In the records below, the relevant part opens with the line containing "Open a new tab with the plus icon" and closes with the line containing "The image size is (900, 600)."; print that part exactly and only, without its pictures.
[[ Materials provided open ]]
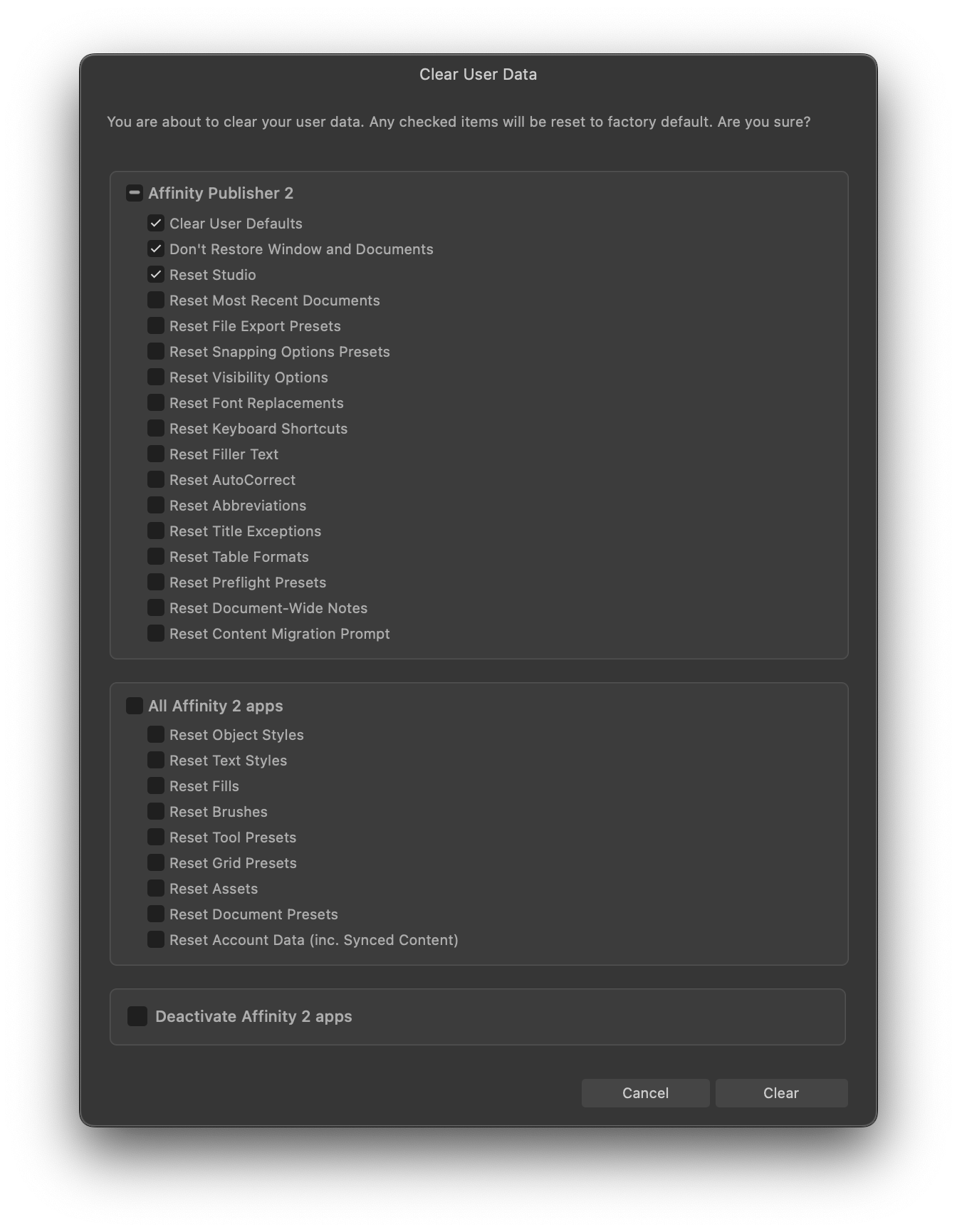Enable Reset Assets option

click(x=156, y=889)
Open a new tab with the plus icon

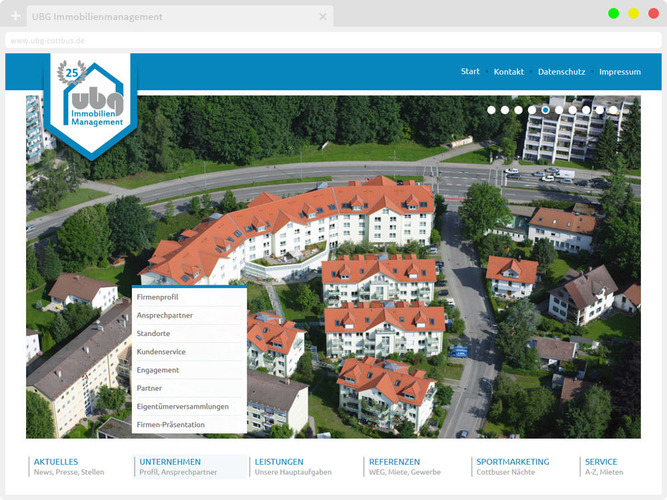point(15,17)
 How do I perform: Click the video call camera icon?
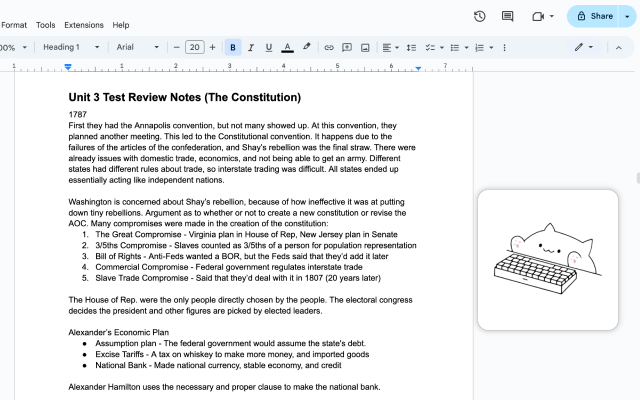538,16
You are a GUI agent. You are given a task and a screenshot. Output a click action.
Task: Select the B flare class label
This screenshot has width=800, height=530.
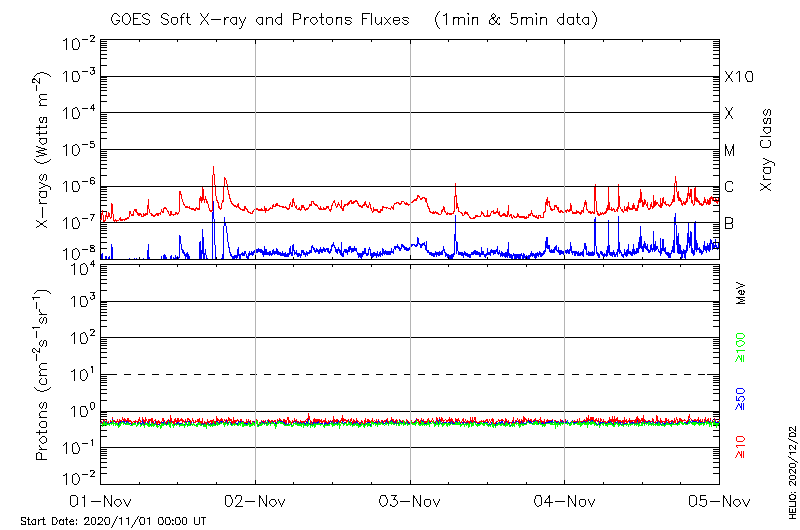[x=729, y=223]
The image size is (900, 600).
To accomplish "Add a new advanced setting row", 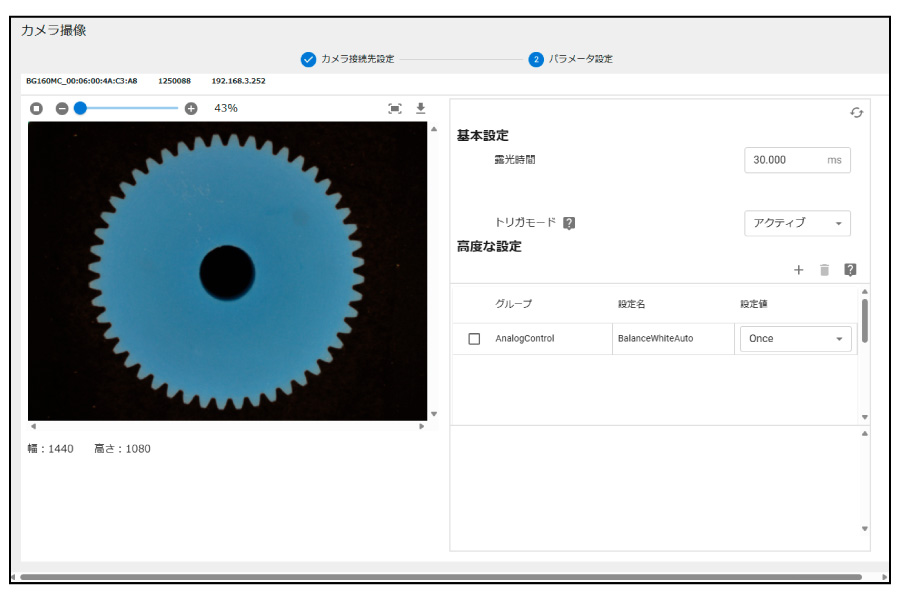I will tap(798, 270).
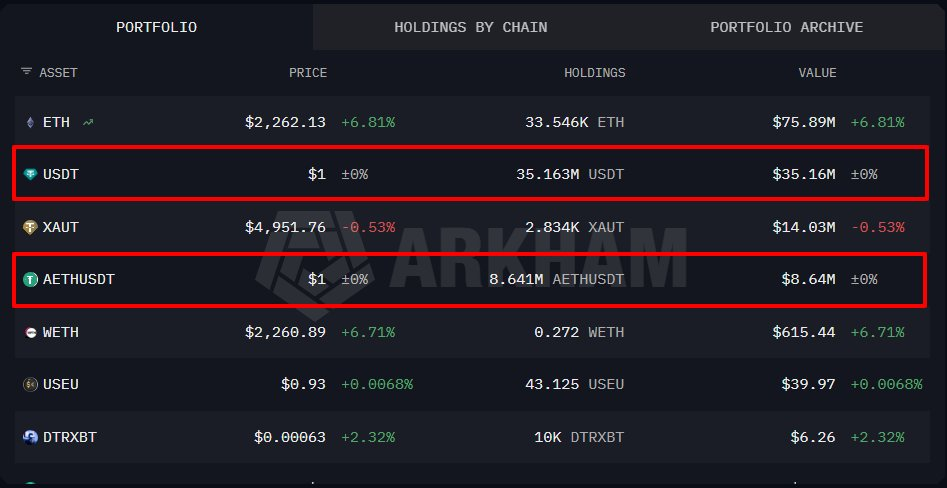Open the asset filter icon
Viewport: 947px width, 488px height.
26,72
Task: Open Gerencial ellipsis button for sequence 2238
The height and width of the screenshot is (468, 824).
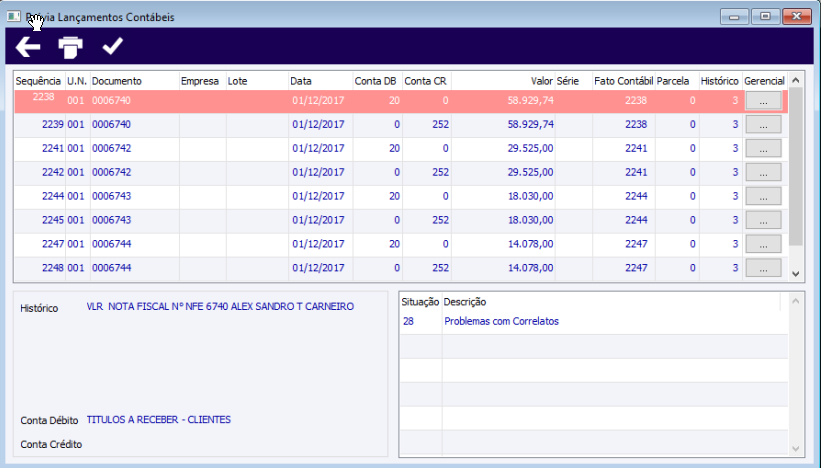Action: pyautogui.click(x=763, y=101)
[[ Materials provided closed ]]
[[ Materials provided open ]]
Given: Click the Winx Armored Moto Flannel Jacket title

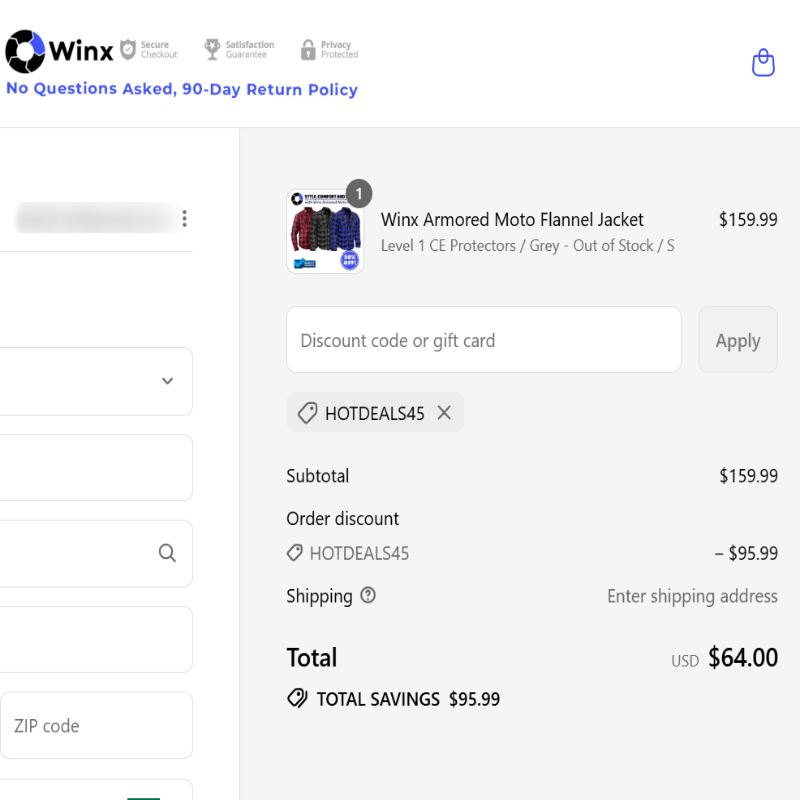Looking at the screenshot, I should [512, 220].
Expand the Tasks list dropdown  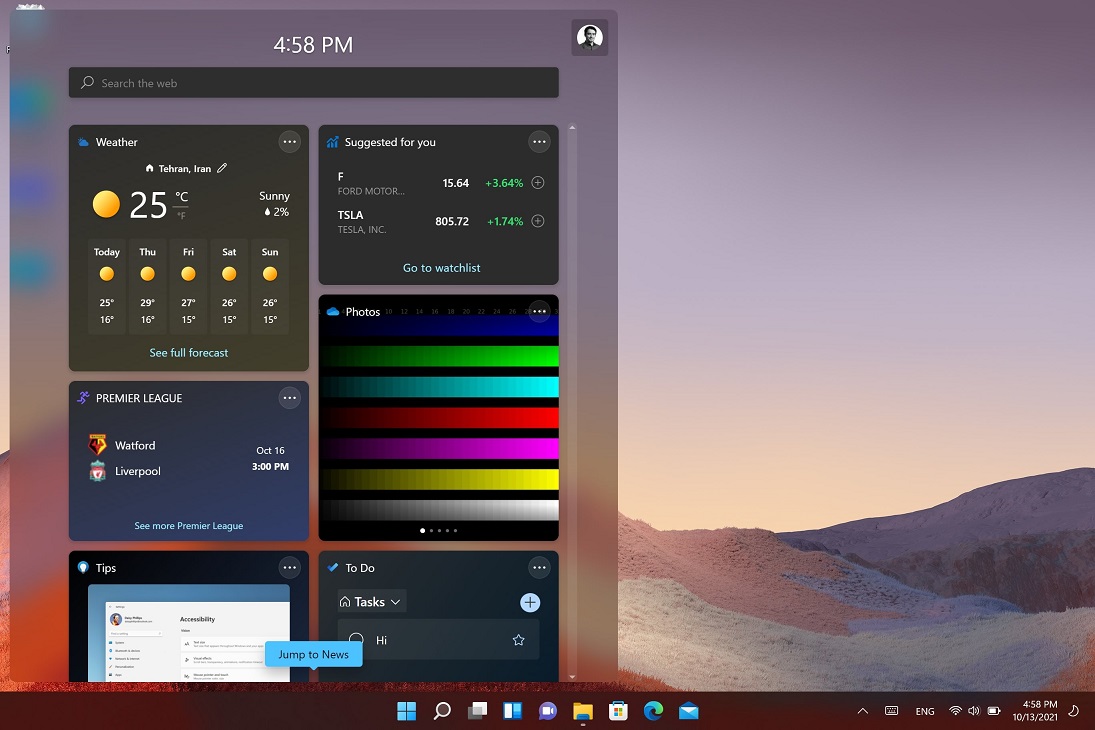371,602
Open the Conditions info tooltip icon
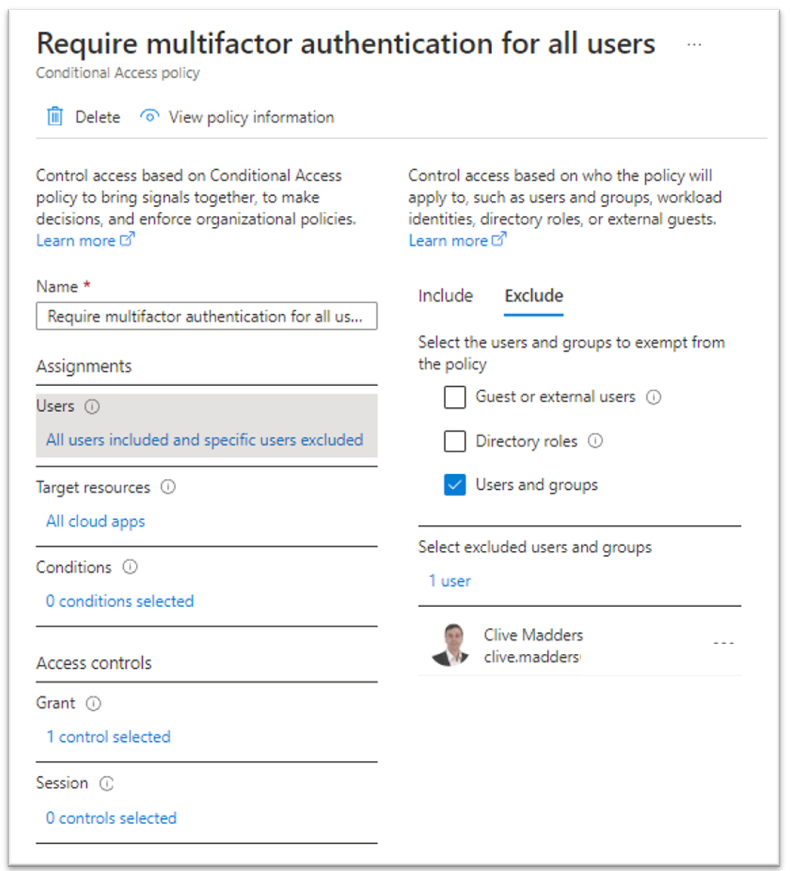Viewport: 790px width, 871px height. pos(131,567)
[[ Materials provided closed ]]
[[ Materials provided open ]]
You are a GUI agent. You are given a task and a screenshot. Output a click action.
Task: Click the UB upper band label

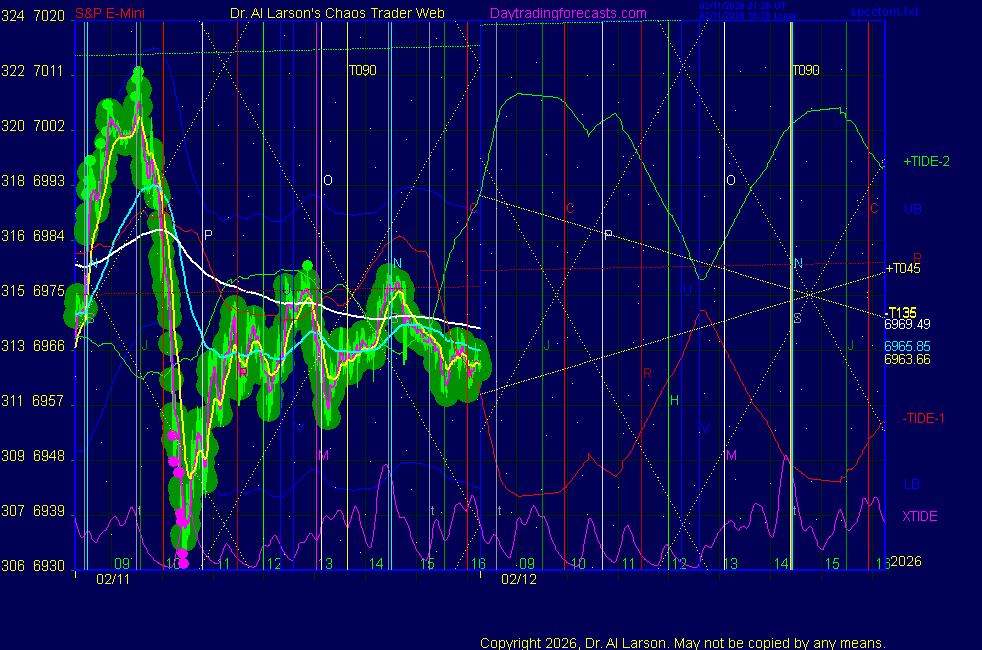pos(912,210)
[[ Materials provided closed ]]
Task solution >>
Open a new tab with the plus icon

point(15,17)
 How do I perform: Click the video call camera icon?
538,16
You are a GUI agent. You are given a task and a screenshot. Output a click action.
Task: Select the B flare class label
This screenshot has width=800, height=530.
[x=729, y=223]
The image size is (900, 600).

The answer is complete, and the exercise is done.